Life Through My Eyes

...a Blog about REAL Life.

Thursday, October 14, 2010

Then I Woke Up

There was a time in my life when the conditions of the world felt very personal and I felt completely inadequate in my attempts to reach peace…even in my own heart. I wanted to scream at those who didn't “get it”...who couldn't see that they were causing their own dismay and discontent, and at choice in their misery. It was painful and often irritating to hear their complaints, while witnessing as their actions and choices kept them stuck in painful cycles of revenge and hurt. I felt impatient and agitated with their complacency, and their righteousness disgusted me. I wanted to shake them awake!


Then I woke up.


I woke up and realized…I was the one who wanted to scream; I was the one who was discontented and irritated with other’s behaviors; I was the one judging and blaming and miserable. I was…them! I was shrinking in my capacity to love at a time when I needed to love more. And it hurt like hell. Spirit was trying desperately to show me something and when I finally surrendered, took a deep breath, and listened, this is what it whispered…

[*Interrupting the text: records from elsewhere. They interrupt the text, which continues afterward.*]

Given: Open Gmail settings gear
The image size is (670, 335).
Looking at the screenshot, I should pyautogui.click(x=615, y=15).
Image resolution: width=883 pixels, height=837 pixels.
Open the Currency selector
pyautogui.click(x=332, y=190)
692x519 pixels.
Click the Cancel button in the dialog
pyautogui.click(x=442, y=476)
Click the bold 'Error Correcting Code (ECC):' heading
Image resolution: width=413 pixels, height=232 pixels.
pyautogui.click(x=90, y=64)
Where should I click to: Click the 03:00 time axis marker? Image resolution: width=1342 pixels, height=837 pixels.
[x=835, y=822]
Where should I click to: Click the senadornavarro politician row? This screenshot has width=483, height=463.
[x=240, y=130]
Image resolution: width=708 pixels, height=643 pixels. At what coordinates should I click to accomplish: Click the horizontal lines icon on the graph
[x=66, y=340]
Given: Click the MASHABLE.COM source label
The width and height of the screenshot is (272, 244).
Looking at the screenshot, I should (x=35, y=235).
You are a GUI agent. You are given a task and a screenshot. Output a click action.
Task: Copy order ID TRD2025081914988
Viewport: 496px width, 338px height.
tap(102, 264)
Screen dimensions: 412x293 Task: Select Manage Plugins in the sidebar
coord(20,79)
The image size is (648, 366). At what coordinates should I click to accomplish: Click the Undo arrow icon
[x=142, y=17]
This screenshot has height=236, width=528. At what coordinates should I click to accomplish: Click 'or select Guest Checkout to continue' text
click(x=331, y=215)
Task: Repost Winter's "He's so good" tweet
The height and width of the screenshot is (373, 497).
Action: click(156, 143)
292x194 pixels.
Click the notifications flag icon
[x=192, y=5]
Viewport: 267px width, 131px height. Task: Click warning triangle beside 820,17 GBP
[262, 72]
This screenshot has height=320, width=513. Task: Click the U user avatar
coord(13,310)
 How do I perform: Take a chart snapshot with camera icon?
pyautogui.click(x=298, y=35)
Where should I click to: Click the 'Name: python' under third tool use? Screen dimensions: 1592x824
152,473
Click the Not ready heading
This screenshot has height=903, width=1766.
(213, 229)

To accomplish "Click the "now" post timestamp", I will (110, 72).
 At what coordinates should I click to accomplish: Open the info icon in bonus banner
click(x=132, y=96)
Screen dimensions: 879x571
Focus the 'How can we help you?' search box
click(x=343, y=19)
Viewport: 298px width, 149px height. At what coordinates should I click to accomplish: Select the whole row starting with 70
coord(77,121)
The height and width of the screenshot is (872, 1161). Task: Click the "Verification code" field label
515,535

"You cannot sit at odds with the conditions of your life if you choose to deny your own integrity and default to old beliefs and habits. You must move to recover yourself and let your integrity do your bidding. You cannot blame your humanness, for if you are aware enough to blame, you are awake! And do not fool yourself with anger, prejudice or victimization, because these are of fear and fear does not exist where Truth resides. Nor should you coax yourself into believing you are choosing from Truth if you have even a morsel of shame, because Truth exists without shame, without regret, and without fear. Do not blame others for what you lack, for it is your own lack of compassion that breeds your blame. Nor blame your humanness for your lack of will...for humans exist only by will; God’s will, the will to breathe, the will to love, the will to choose.
Be willing to choose love...again and again and again, when in doubt, when in pain, when in fear…and love until there is nothing else. Nothing but endless, boundless, love! You ARE love. Nothing more. And nothing less.”

Sometimes I still go back to sleep, even now, but Spirit always has a way of waking me up, just before I hit the ground. Thank Godness! :)

“I have found that if I love until it hurts, there is no more hurt…there is only more love.”  ~Mother Theresa 



1 comment:

Nan said...

WOW, lady! Sometimes I think you're remotely plugged into my life. Well, I guess we are all connected in the greater consciousness, so I don't know why I continue to be surprised when the right words/inspiration comes long at just the right time...just when I need a fresh perspective.

I am grateful for you, my teacher and friend!